This commentary was published in Haaretz on 09/05/2011
"A mature, wise and righteous nation should be able to understand that there are other people here, who cannot take part in celebrating an independence that pours salt on the open wound in their hearts," Avirama Golan wrote in Haaretz last month. But how will the Jewish nation in Zion understand the open wound in the hearts of the Arab citizens who live here if it has never had a proper chance to be exposed to the story of their catastrophe, certainly not as a legitimate narrative? The vast majority of citizens do not grasp the significance of the Nakba because they have not had the opportunity to hear firsthand about the pain, trauma and loss that the Israeli Palestinians experienced in 1948. Until now, Israeli governments have disregarded, hidden or denied this pain; from now on, acknowledging it is also prohibited by law.
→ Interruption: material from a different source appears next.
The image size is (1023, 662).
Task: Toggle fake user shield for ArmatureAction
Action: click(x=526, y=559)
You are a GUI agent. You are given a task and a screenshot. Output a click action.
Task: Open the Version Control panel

The Nakba Law is a sad reflection of the non-independence of the State of Israel. It is not merely that, after 63 years, Israel is unable to recognize that no matter how necessary and justified its establishment was, it was accompanied by wrongs and pain inflicted on others. The country is insecure about itself and its continued existence; both its leaders and its opposition figures tirelessly warn that the state will cease to exist, each in accordance with his or her own ideology and fears. Sixty-three years after its establishment, the State of Israel and its Jewish society lack confidence, require external approval and recognition, and feel threatened by the entire world - and even by the minority that lives within. Is that independence? Is that what the "free people in our land," as per the national anthem, looks like?
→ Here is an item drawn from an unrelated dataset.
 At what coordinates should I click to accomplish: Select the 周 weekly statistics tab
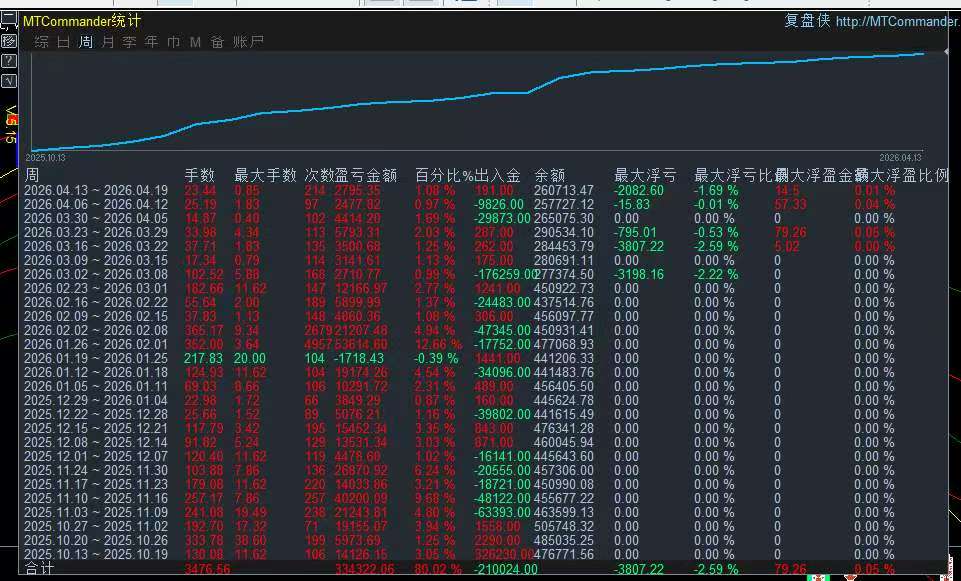pyautogui.click(x=85, y=42)
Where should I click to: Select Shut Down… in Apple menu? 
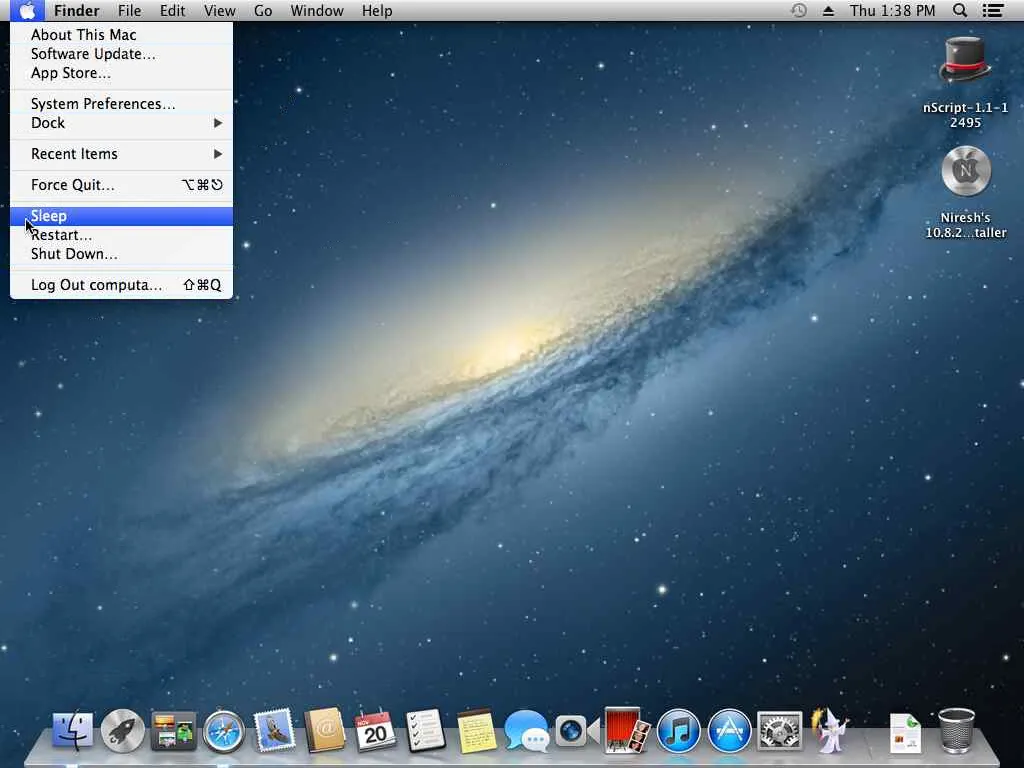74,254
Thus the citizens of Israel arrive at this Independence Day in a kind of schizophrenic state, which is expressed every time they answer the question "How are you?" with the answer "Personally, excellent." Personally cannot be less than excellent because collectively we are victims all the time, either because someone is threatening us or because someone is blaming us. Collectively, everything is onerous and difficult and exhausting, so personally everything is simply wonderful. That's why every year the public opinion polls discover anew that Israelis are supremely happy with their lives even though they don't trust the government and can't make it through the month without an overdraft. Thus it is that on the 63rd anniversary of the state's founding, the citizens of Israel have more and more foreign passports and more and more thoughts about living elsewhere.
I hope that one day we get to celebrate an Independence Day when we will be genuinely independent - when we want to make peace, when we realize that there are partners with whom to do it, when we understand that the Arab citizens here want to be reconciled with us and that they declare this in the Israeli Arab Future Vision document, and when we stop fearing that soon we will no longer be here. Happy Independence Day.